═════ SUPPLIED MATERIAL
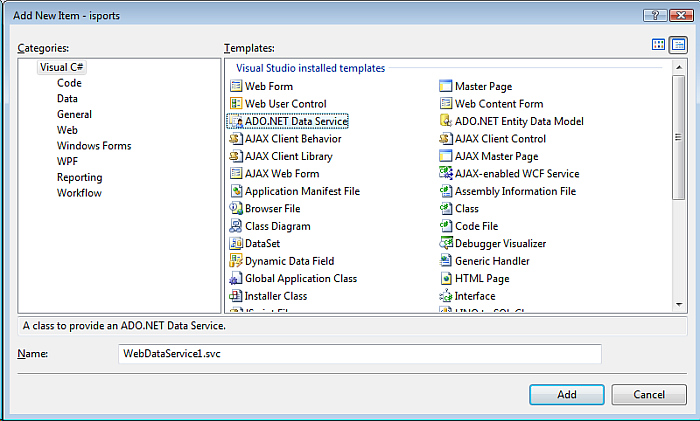Click the Name text field

point(360,354)
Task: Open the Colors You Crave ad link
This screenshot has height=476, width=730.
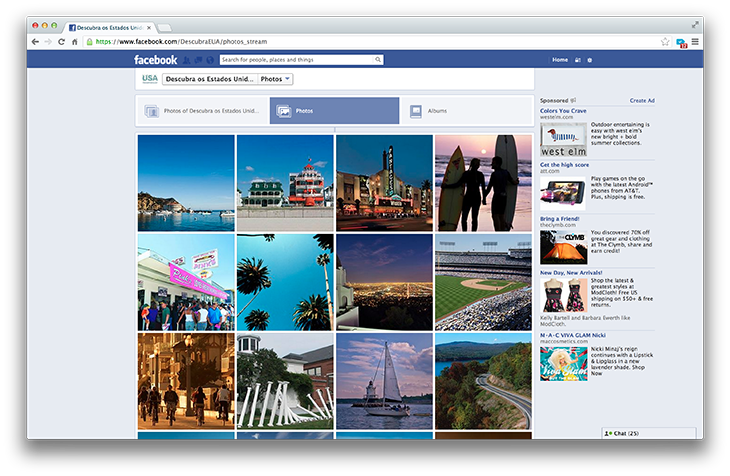Action: click(x=563, y=111)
══════════
_EXERCISE GOAL_
Write out again the lines from the one with "Task: Open the Colors You Crave ad link" through the end of the records exactly, without any of the pictures.

_OUTPUT FOR THIS TASK_
Task: Open the Colors You Crave ad link
This screenshot has height=476, width=730.
Action: click(x=563, y=111)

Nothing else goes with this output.